Prolonging of life, according to McDermid and Bagshaw (2009), involves provision of intensive care services in order to avoid premature deaths of patients and more suffering. The use of technological facilities by medical personnel has greatly helped in enhancement and prolonging of patients’ lives which could otherwise become extinct. Prolonging life for patients in health facilities does not just therefore involve technological tools and facilities alone but rather, a combined effort of adequate capital and human resources to make it a success. Various case studies have indicated that indeed, patient outcomes have been known to be improved through provision of early support for patients in an intensive care environment. The authors of the article “Prolonging life and delaying death…” assert that the provision of critical care meant for prolonging live among individuals is currently an emerging crisis that has become a conflict between the expectations o individuals and the economic burden shouldered by the society and that the government is ready to provide (www.peh-med.com).
Despite the fact that the authors of the above article makes both explicit and implicit statements, they argue that the provision of such critical care therapy should be in a timely manner for those in need of it and that such provision has been dependant on the availability of human resources and capital. The authors therefore seek to generate dialogue regarding the dynamic between clinicians on the use of critical care support, increasing demands of critical care capacity and what the society expects. This aim therefore clearly accounts for the reason why the authors advocate for the use of critical care support. The society and the medical community both advocate for the use of critical care support to prolong life because any timely and appropriate initiation of intensive technological and monitoring support in patients in the ICU will result in enhanced clinical outcomes. It also provides clinicians with an opportunity of prolonging the lives of patients, something that was difficult to achieve in recent past.
In order to prolong life in medical facilities, the vigorous awareness should be created among the general public by the medical practitioners regarding the issue of life support in the Intensive Care Unit (ICU). The government and all the concerned stakeholders should therefore work as a team to ensure lives of patients are prolonged through the provision of adequate capital and medical personnel.
However, the authors provide rebuttal statements when they claim that despite the fact that the use of modern medical technology and in particular the use of advanced life support is an effective tool towards treating illnesses that are critical, the same has been distorted in the public media making any recovery from any critical ailment to be unrealistically high in societal expectations.

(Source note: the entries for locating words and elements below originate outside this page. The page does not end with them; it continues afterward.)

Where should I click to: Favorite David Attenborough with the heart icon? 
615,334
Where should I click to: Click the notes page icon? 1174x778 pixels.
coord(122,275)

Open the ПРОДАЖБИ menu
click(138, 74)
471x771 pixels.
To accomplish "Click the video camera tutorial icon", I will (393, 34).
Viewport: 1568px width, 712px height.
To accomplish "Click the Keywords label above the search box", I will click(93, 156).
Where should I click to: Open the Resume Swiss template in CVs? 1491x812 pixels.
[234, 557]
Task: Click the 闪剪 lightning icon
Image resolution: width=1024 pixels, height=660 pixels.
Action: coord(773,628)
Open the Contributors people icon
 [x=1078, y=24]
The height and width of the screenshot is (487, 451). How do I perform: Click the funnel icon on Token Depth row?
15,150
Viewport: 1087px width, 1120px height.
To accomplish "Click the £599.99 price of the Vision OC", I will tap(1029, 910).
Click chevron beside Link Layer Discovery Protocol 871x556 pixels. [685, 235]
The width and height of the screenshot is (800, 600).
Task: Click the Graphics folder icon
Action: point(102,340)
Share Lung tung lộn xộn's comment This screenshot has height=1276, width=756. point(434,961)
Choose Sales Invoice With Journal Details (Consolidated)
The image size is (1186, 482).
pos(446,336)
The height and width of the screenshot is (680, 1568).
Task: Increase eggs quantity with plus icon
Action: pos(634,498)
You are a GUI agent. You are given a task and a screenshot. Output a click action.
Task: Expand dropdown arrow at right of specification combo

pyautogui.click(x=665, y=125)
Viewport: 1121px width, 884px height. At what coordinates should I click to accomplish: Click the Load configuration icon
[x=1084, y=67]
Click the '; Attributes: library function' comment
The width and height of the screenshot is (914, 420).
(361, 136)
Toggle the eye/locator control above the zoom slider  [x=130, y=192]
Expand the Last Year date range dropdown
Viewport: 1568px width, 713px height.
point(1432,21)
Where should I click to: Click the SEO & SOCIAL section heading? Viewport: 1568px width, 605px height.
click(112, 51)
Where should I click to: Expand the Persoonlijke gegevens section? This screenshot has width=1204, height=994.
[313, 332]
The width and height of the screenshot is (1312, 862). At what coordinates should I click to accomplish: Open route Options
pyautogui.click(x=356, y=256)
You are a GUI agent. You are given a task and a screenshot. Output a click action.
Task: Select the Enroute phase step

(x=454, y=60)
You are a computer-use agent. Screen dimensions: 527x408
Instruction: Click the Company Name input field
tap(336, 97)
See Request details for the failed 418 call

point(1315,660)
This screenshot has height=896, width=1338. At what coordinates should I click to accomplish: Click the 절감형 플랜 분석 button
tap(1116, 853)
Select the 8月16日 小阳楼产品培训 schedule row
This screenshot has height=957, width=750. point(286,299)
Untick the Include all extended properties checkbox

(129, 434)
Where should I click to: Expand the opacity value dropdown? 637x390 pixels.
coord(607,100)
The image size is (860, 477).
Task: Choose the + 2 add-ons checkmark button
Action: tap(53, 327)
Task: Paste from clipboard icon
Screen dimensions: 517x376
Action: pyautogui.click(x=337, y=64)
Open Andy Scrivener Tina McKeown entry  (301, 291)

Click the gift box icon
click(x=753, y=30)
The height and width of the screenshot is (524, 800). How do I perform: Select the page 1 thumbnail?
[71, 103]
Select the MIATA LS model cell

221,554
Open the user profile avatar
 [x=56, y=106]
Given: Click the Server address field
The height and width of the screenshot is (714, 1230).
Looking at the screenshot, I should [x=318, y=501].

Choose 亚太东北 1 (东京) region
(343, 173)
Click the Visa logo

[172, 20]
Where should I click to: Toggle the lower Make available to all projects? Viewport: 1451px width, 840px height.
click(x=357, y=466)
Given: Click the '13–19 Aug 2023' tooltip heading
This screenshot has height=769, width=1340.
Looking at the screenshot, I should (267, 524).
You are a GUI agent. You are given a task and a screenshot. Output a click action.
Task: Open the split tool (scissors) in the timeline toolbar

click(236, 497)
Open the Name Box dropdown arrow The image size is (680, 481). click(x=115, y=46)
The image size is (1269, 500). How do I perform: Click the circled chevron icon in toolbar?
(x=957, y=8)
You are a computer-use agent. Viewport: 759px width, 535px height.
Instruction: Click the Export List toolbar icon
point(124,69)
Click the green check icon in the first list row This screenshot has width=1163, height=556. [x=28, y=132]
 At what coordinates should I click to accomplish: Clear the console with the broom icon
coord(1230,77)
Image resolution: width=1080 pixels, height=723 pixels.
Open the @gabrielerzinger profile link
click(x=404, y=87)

Physicians, on the other hand, are also placed in a conflict of interest through pressures in using the available resources prudently and promotion of health care that can be equitably be accesses by all and sundry.
Conditions of rebuttal by the authors are fairly represented when they call for the provision of the needed supplies, equipment, and personnel to cater for the increased demand for provision of enhanced life support by the medical fraternity. Provision of adequate resources and human labour will ensure that physicians do not compromise the use of critical care support in patients but will rather provide such services as when they are needed and thus greatly prolong the lives of patients who could other wise succumbed to death in the lack of such services. The authors further offer a convincing rebuttal when they assert that indeed, deaths resulting from lack of critical care support in patients who are critically ill could be reduced if all the resources were available and enough to provide for all (www.peh-med.com).